En el campo, donde todos aprecian margaritas blancas, flores de vivos colores o hierba fresca, yo solo veo grises. Mis opiniones siempre negativas. Lo achaco al recorrido que hacen mis pensamientos. Antes de instalarse en la cabeza, van desde la rodilla al empeine, o viceversa, y al pasar por las neuronas mutadas se tiznan de pesimismo. El médico discrepa. Dice que mi tendencia a la melancolía es por un enfriamiento gastroduodenal, que eso se me cura con una faja. A su entender, el color que recubre mis neuronas no afecta a la esencia del raciocinio. Dice que está bien que me proteja con pantalones largos, pues la piel negra puede resultar incomprensible e inaceptable.
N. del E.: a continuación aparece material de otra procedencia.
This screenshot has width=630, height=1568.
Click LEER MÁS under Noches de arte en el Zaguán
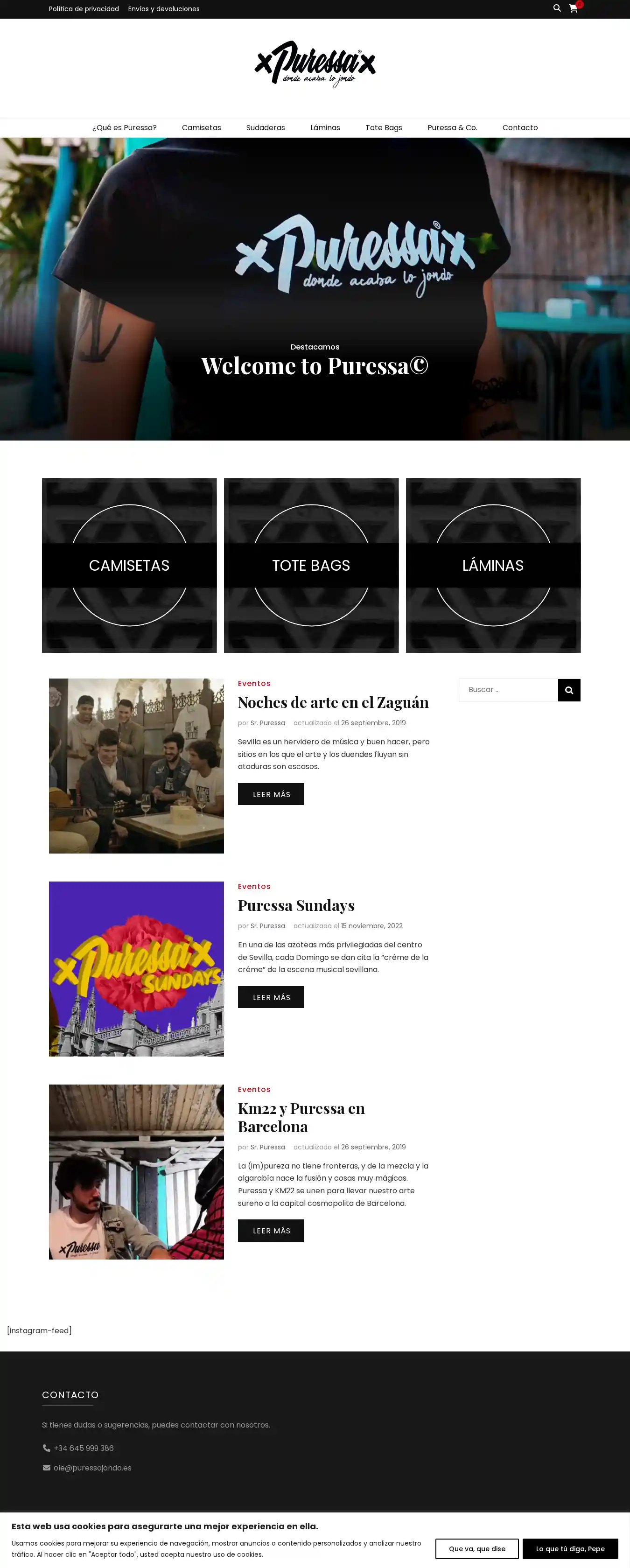[x=271, y=794]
Lo de una pernera o dos lo deja a merced de mi manía, aspecto definidor de mi individualidad.

A los médicos no es fácil entenderlos, utilizan mapas de anatomía en los que soy profano. No sabía por qué relacionaba manía con individualidad, parecía que quisiera dar importancia a un insignificante asunto de perneras. Para mi tener una pierna negra ya era bastante distintivo.
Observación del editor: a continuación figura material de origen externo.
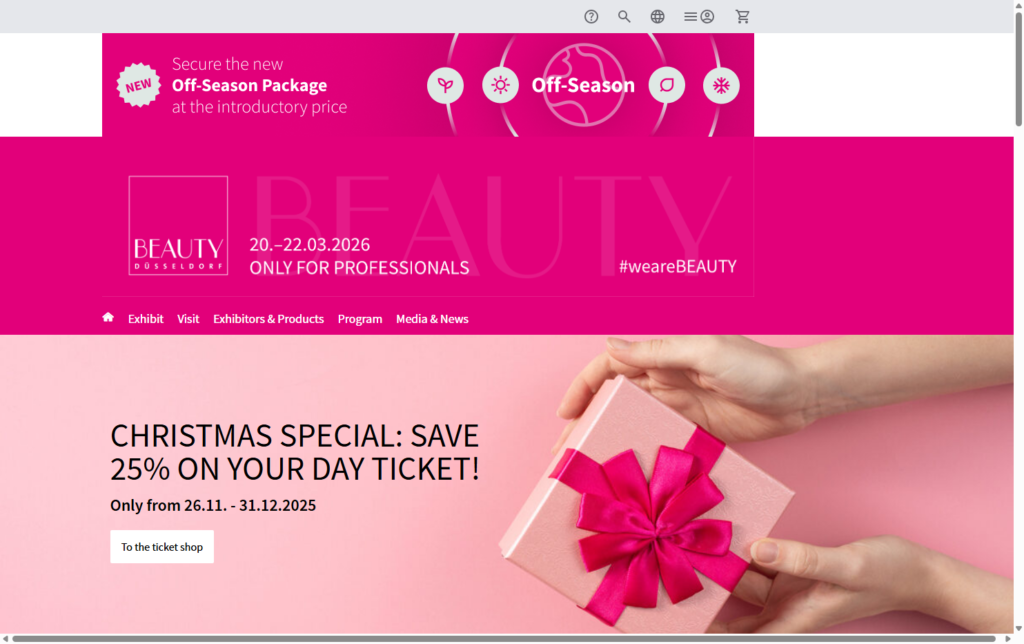Open Exhibitors & Products menu
This screenshot has width=1024, height=644.
[x=268, y=319]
La primera vez que me vio el doctor, íbamos hacia días calurosos. Él lo tuvo en cuenta para prescribir la densidad de la faja. Al doblar el codo, bolígrafo en mano apuntando a la receta, vi asomar por debajo de la bata el puño del jersey, apretadísimo. En la casilla Duración del Tratamiento escribió ocho semanas. Me meto con la faja en pleno verano, pensé. No había pasado ni un mes cuando me llamó por teléfono para interesarse por mi evolución. La primavera estaba trastornada, después de una ola de calor habían vuelto las nieves. Él la diagnosticó de bipolar. Yo seguía melancólico, y me pidió que pasara al día siguiente por la consulta para explorarme. Noté que le interesaba como paciente y me sentí mejor. Estaba citado después de la última hora, había extendido la jornada solo para mí. Durante la ecografía, me mostró en la pantalla alguna zona gélida de mi intestino. Se diferenciaba del resto por unas lucecitas rojas, y pensé que el médico confundía el frio con el calor, y que mi tristeza negra, como las neuronas negras, no tenía relación con el aparato digestivo. Por la pierna ni me preguntó.

Me recetó otra faja y propuso un nuevo control en quince días. Otra vez volví a fijarme en sus muñecas y los puños abotonados de su camisa azul, tan ajustados a la piel que el reloj montaba por encima de la tela. La pierna izquierda me latía bajo el pantalón con tanta fuerza, que lo tuvo que oír. Pero él, como si fuera sordo.

Agosto, sin faja, sin melancolía, el pecho descubierto, la extremidad negra sosegada. Uno de esos días iba paseando por la playa con el bañador pegado hasta los tobillos, cuando le volví a ver. Tenía las piernas bronceadas desde la línea donde terminaba el slip, y una camiseta de neopreno de manga larga. Nos saludamos efusivos, demediados, cómplices de una nueva raza, y nadamos mar adentro como vulcanos bajo la mirada de Júpiter.